En España hay más de 2 millones de autónomos personas físicas, de los cuales la gran mayoría no tiene asalariados a su cargo. Se trata de trabajadores y trabajadoras que dependen exclusivamente de su propio esfuerzo para generar ingresos y sostener su actividad.
El modelo actual sigue penalizando especialmente a los autónomos personas físicas sin empleados, que asumen todos los riesgos de su actividad sin contar con las mismas garantías que el resto de los trabajadores por cuenta ajena.
Para UPTA, estos datos evidencian una realidad incontestable: la mayor parte del trabajo autónomo en España es trabajo directo, sin estructura empresarial, y debe ser reconocido plenamente en igualdad de condiciones., son trabajadores y trabajadoras y deben tener los mismos derechos. “Si un autónomo depende exclusivamente de su trabajo para vivir, no hay ninguna justificación para que tenga menos protección social, peores condiciones o una mayor presión fiscal”.

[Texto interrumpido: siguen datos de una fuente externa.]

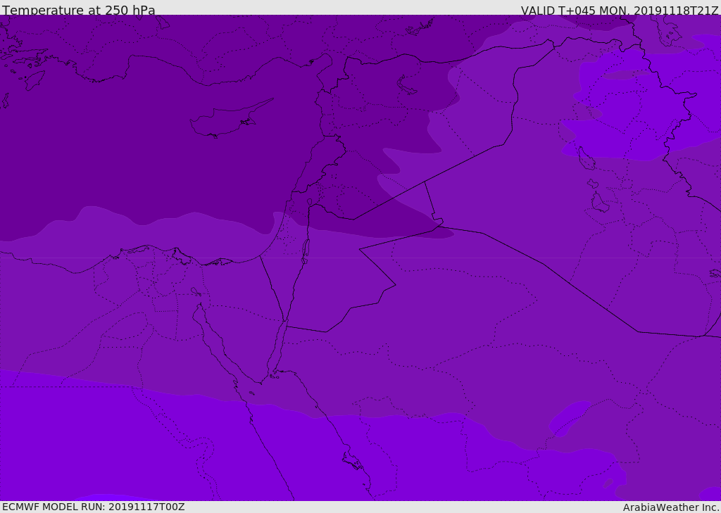Click Lake Assad in northern Syria
Viewport: 721px width, 513px height.
pos(408,85)
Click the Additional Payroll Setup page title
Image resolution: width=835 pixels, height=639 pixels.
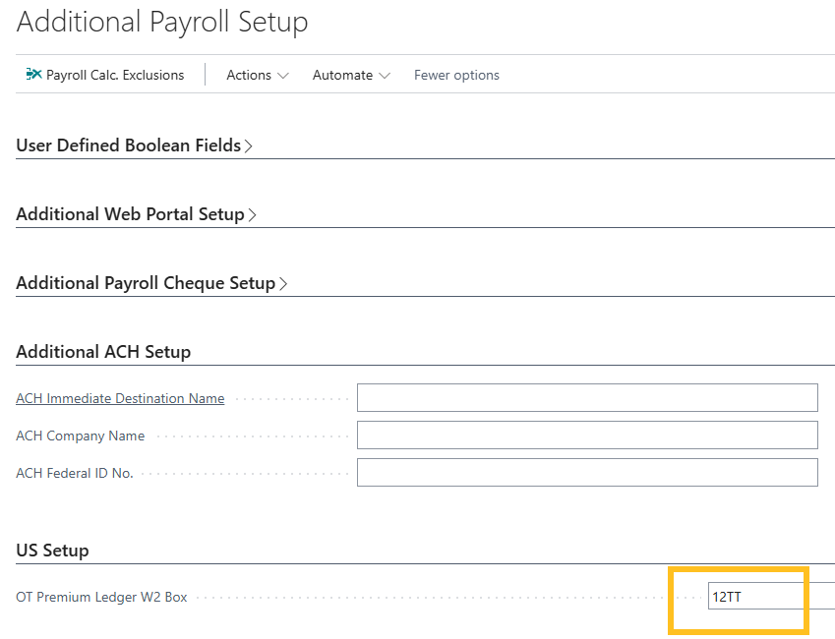(161, 22)

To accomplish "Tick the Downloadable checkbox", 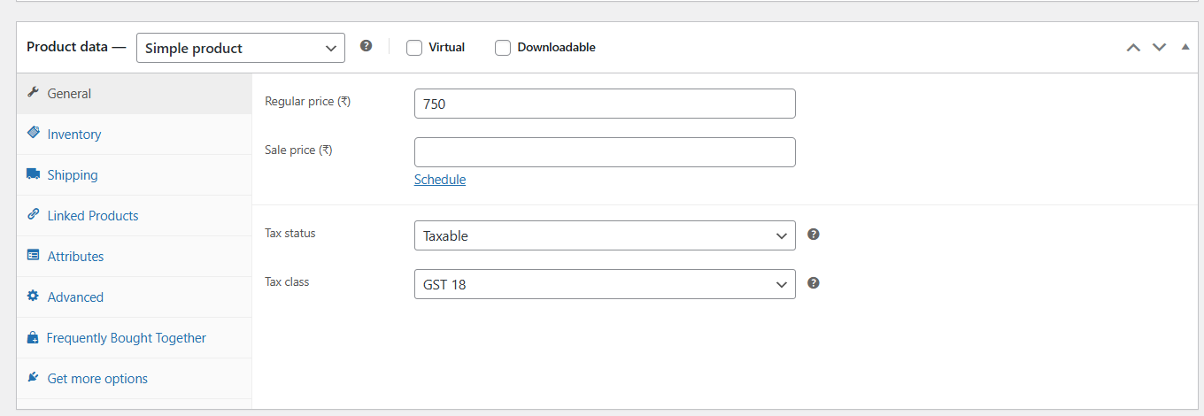I will point(502,48).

Estos son algunos de los puntos a rectificar de forma urgente para corregir las desigualdades que afectan al colectivo:
- Mejora de la protección social, con un cese de actividad verdaderamente universal
- Eliminación de la obligación de cotizar durante las situaciones de incapacidad temporal
- Mejora de las lagunas de cotización a lo largo de la vida laboral
- Acceso al subsidio para mayores de 52 años
- Reducción de la brecha en pensiones entre autónomos y trabajadores por cuenta ajena
- Puesta en marcha de coeficientes reductores para la jubilación anticipada en sectores de especial dureza
- Vigilancia de la salud laboral del colectivo en igualdad de condiciones
- Reducción de la brecha de género en el trabajo autónomo
- Reestructuración del sistema fiscal para el colectivo autónomo
Además de todo lo anterior, el Estatuto del Trabajador Autónomo (LETA) es un marco normativo, en vigor desde 2007, que ha quedado completamente desfasado teniendo en cuenta los cambios experimentados por el mercado laboral y no responde a la realidad de millones de trabajadores autónomos.
Según la EPA (encuesta de población activa en España) durante el primer trimestre del año el número de autónomos descendió en 68.600 trabajadores por cuenta propia, un descenso del 2,08%; 33.200 autónomos menos en el último año, nada que ver con el crecimiento en 1.400 nuevas altas registradas en el primer trimestre de 2025.
Hay que avanzar hacia un modelo más justo, más equilibrado y adaptado a la realidad económica y social actual.